--- 指示 A ---
年金の繰り上げと繰り下げについての文書の抜粋では、年金は本来何歳から出ると述べられていますか。
--- 指示 B ---
年金の繰り上げと繰り下げについての文書の抜粋を、最後に示された部分の直後から引き継ぎ、続きを書いてください。

コミュニティ活動の一つとして、定年女子トーク実行委員会を運営しているのだが、そこでいろんな人のいろんな意見を聞くのはとてもおもしろい。
そんななかで、すでに定年したある女性から、年金についてのの意見があった。
その意見とは
「つらいこともいろいろあったけれど、しっかり定年まで働いたので貯金がしっかりできました。でも退職後は異次元の世界。現役の人はしっかり貯金を!年金は繰り下げしないで!しっかりもらおう!」というもの。
うーん、そうかなあ。
これを読んで、私の中ではもやもやが膨らんでいったのだ。

老齢年金の繰り上げと繰り下げの仕組み

本来、年金が出るのは、65歳から。
でも、少し金額が少なくなるけどそれより早めにもらうこともできるし、逆にそれより遅くもらうようにして、月々もらう金額を多くすることもできますよ、というのが年金の繰り上げと繰り下げの問題。
65歳より早くもらうようにするのが繰上げ受給で、65歳より遅くもらうようにするのが繰下げ受給だ。

日本年金機構の「年金の繰上げ・繰下げ受給」

--- 提供資料 ---

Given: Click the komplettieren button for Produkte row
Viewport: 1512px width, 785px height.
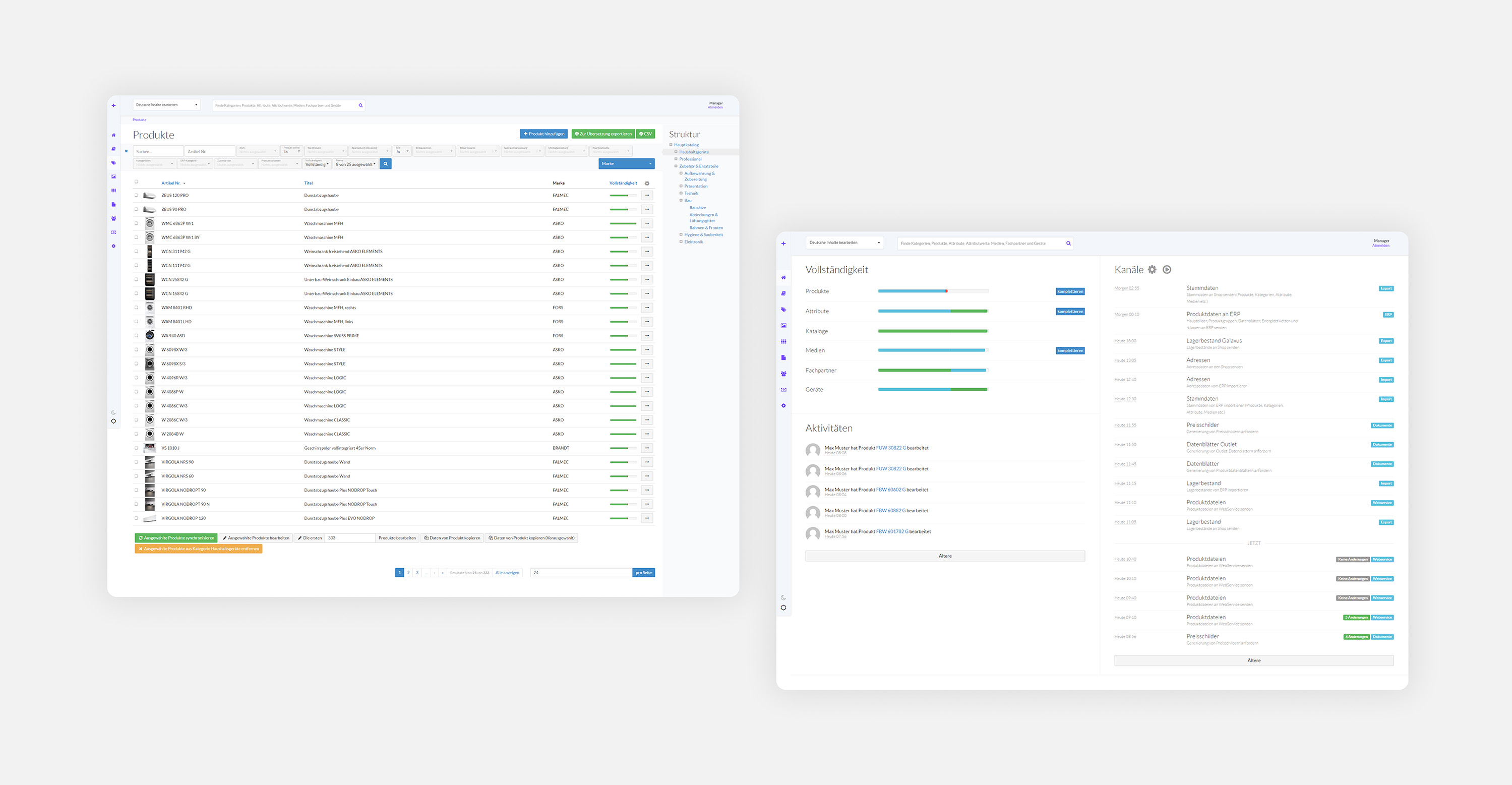Looking at the screenshot, I should [1070, 292].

--- 最終回答 A ---
65歳からです。

--- 最終回答 B ---
https://www.nenkin.go.jp/service/jukyu/roureinenkin/kuriage-kurisage/index.html

たとえば60歳からもらうと(=繰上げ受給)24%も低くなるし、70歳からもらうと(=繰下げ受給)42%もアップする。その額は一生変わらないから、果たして何歳まで生きるかでもらえる合計額が変わる。
一度繰り上げると、元に戻すことはできない。
これを個人がいつからもらうことを「選択」するかが、年金の繰上げ繰下げ問題だ。

よく聞く「早く死んじゃうと損する」は、誰が損するの?

どちらが得なんだろう?という議論はあちこちでされている。ネットでもそういう記事が多いし、60歳前後の人たちが集まるとしばしば話題にも上る。そこで言われているのは、生涯にもらえる金額(合計額)がいくらになるか、何歳まで生きると合計いくらもらえるか、という試算だ。
要は損益分岐点は何歳か?ということ。
おおよその年金額はわかっているのだから、自分が何歳まで生きるかによって、生涯に受け取れる年金の合計額がわかる。
それを計算し、さあ、私は何歳まで生きるだろう?と考えて、繰上げするか、繰下げするかどうかを決める、というのだ。

人によってもらえる年金額が全然違うので、単純化するのは難しい。
そこで一例として、本来65歳で年額180万円の年金を受給する人の場合で試算してみる。

・もし60歳から繰り上げ受給するとしたら、
繰上げ受給しない場合と比べて24%少なくなるから、年額43万2000円の差が出る。
60歳から受給する場合の合計額と、65歳から受給する場合の合計額は、76歳でほぼ同じくらいになり、77歳を超えると、60歳に繰り上げ受給しない場合(=65歳からもらう場合)の方がどんどん大きくなる。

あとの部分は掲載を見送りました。